# Soccer--Comments and Critiques please!?



## D-B-J (Sep 21, 2011)

Regards,
Jake


----------



## GeorgieGirl (Sep 21, 2011)

I was the team phog for my daughters soccer team in HS for 4 years and not that long ago.... I used a Canon EOS and a 70-210. It was film days and I loved doing it. I loved the action shots and I loved the candid shots. I used to mount all the photos from the season on black foamboard in a collage that I 'cropped' with an exacto knife and the girls picked them for their memory walls at home like a seagull attacked clams on a beach.

I like what you have here. I like the musclature and the action.

I just love the game. 

And the fond memories.


----------



## D-B-J (Sep 21, 2011)

Thank you!  This is only the third soccer game i've shot, and i am definitely getting better.  This is easily my favorite shot so far.  It is a very fun game to shoot, for sure.


----------



## Destin (Sep 21, 2011)

I've just started shooting soccer myself. I've got about 5 games under my belt. I plan on starting a thread for C&C on a few of the shots soon. 

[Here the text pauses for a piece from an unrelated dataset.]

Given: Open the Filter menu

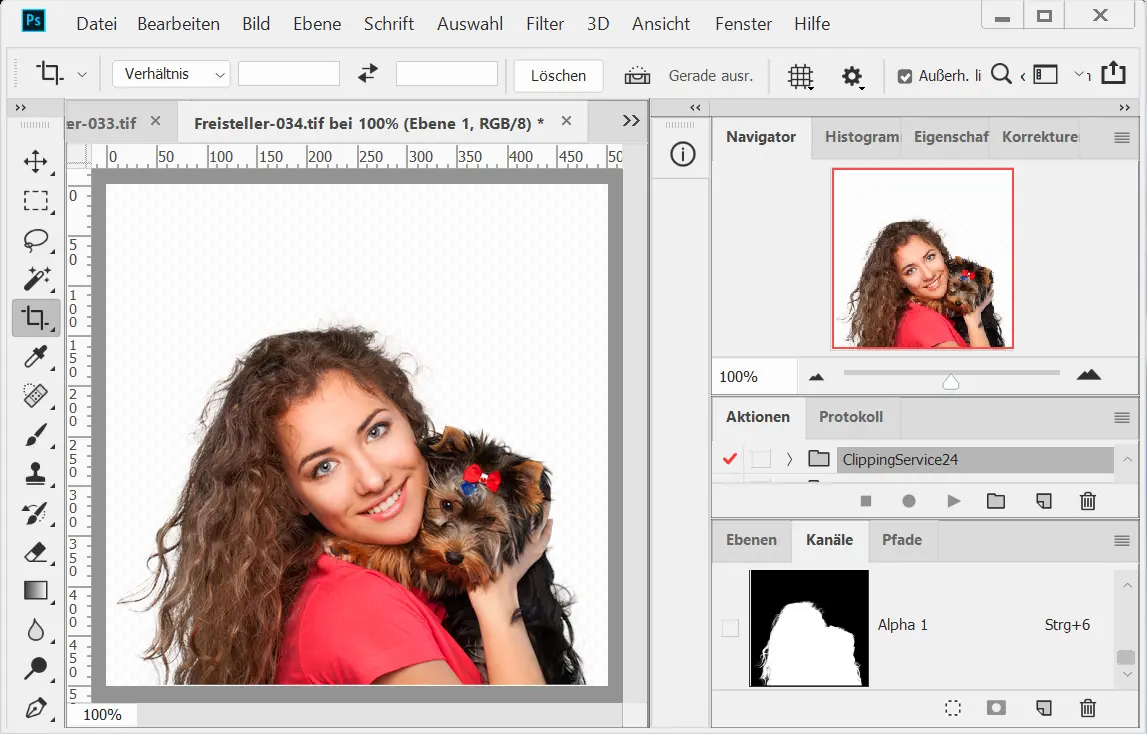Looking at the screenshot, I should 545,24.
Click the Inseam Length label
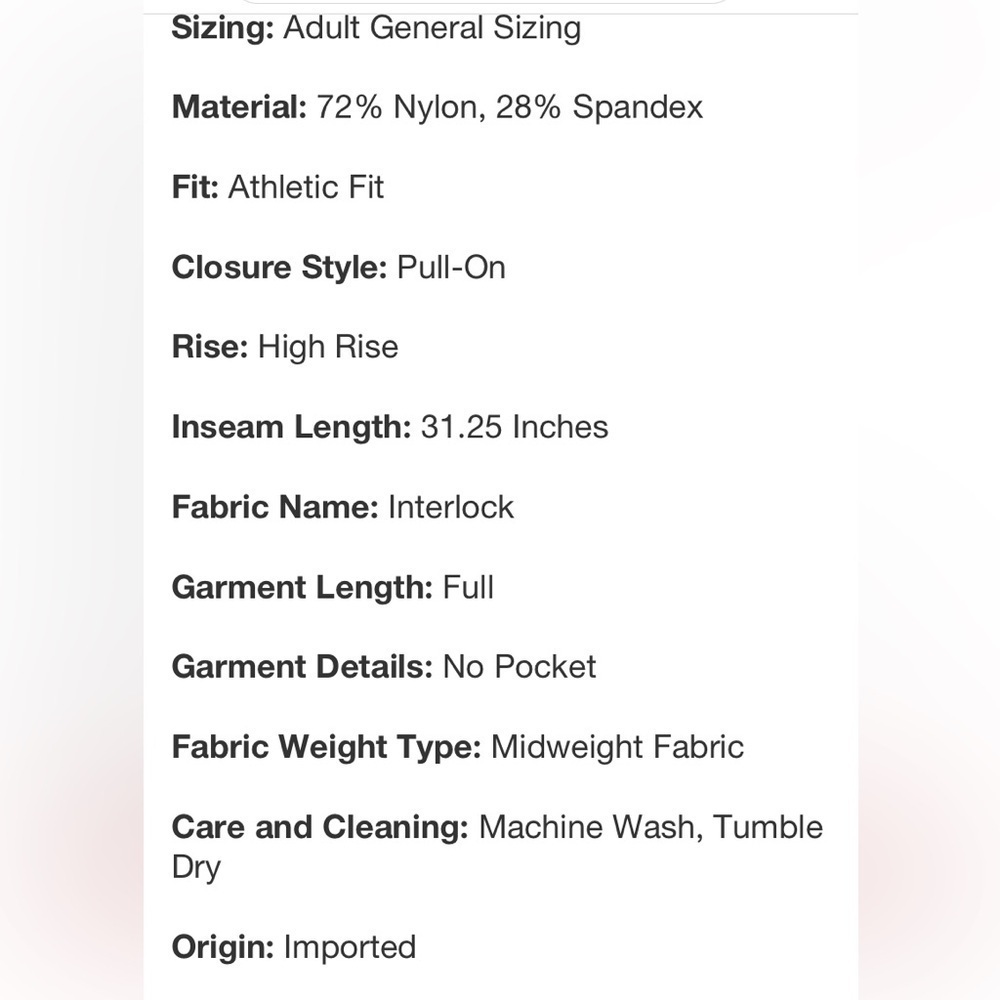The width and height of the screenshot is (1000, 1000). coord(291,427)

As far as your shot, what camera/lens were you using, and how far away was he? It seems like your DOF is super thin, with his lower body in sharp focus, and his face appearing much softer. I've found that shooting at F3.5-F4 provides adequate DOF with my 70-200 2.8 at all focal lenths. It may not blow out the background as nicely, but sharp subjects is more of a priority IMO. This leads me to my second issue with your photo... the background. Try moving to an area where the background isn't filled with bleachers and spectators. You want the cleanest BG possible to draw attention onto your subject.


----------



## D-B-J (Sep 22, 2011)

I believe i was at f3.5 with my 80-200 2.8D and Nikon D7000. And i know the background isn't the best, but the shot is just awesome(for only being my third game).  More or less i was proud of myself.  Of course i still have stuff to learn. It's fun!


----------



## D-B-J (Sep 22, 2011)

ttt


----------



## edddial (Sep 22, 2011)

Nice shot there!


----------



## D-B-J (Sep 22, 2011)

Thank you!


----------



## D-B-J (Sep 22, 2011)

ttt one last time


----------



## petereoin (Sep 24, 2011)

I think you have done well for one of your first soccer matches.

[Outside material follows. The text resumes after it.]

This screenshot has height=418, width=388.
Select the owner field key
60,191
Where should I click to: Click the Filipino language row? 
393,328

There are just four additional comments I have, first it looks like the photos is underexposed, no pop to the colours, secondly there is a lot of dead space on the top of the photo, crop tighter, thirdly as has been mentioned, you have to be aware of your background, fourthly the photo seems to be tilted, this is based upon the angle of the grass and the vertical line in the background, so watch your horizons.


----------



## D-B-J (Sep 27, 2011)

petereoin said:


> I think you have done well for one of your first soccer matches.
> 
> There are just four additional comments I have, first it looks like the photos is underexposed, no pop to the colours, secondly there is a lot of dead space on the top of the photo, crop tighter, thirdly as has been mentioned, you have to be aware of your background, fourthly the photo seems to be tilted, this is based upon the angle of the grass and the vertical line in the background, so watch your horizons.



I disagree with a lack of pop, but i agree with everything else.  I will keep all that in mind, for sure.


----------



## Destin (Sep 28, 2011)

DBJ, what is the point of asking for C&C, and then arguing with what you hear from those who are more experienced than you? Constructive criticism sometimes means that someone is gonna tell you your photo sucks, and why. You absorb it, grow from it, and move on. Arguing does you no good


----------



## D-B-J (Sep 28, 2011)

Destin said:


> DBJ, what is the point of asking for C&C, and then arguing with what you hear from those who are more experienced than you? Constructive criticism sometimes means that someone is gonna tell you your photo sucks, and why. You absorb it, grow from it, and move on. Arguing does you no good



I'm not to sure where i am arguing, but thanks anyway?


----------



## memento (Sep 28, 2011)

Well done, but in some your horizons are tilted, and the images themselves seem quite bland. Very little color popping out of these images.​


----------



## D-B-J (Sep 28, 2011)

memento said:


> Well done, but in some your horizons are tilted, and the images themselves seem quite bland. Very little color popping out of these images.​



Is this just a direct copy of one of my posts?

Creative..


----------



## memento (Sep 28, 2011)

I will keep all that in mind, for sure.


----------



## pdq5oh (Sep 29, 2011)

I think the underexposure comments are correct. Is the player's uniform white or light grey? More exposure would make the eyes more visible. Maybe the most important part of many sports action shots, IMO. If you choose to be argumentative with people commenting as you ask, don't expect too much help in the future.


----------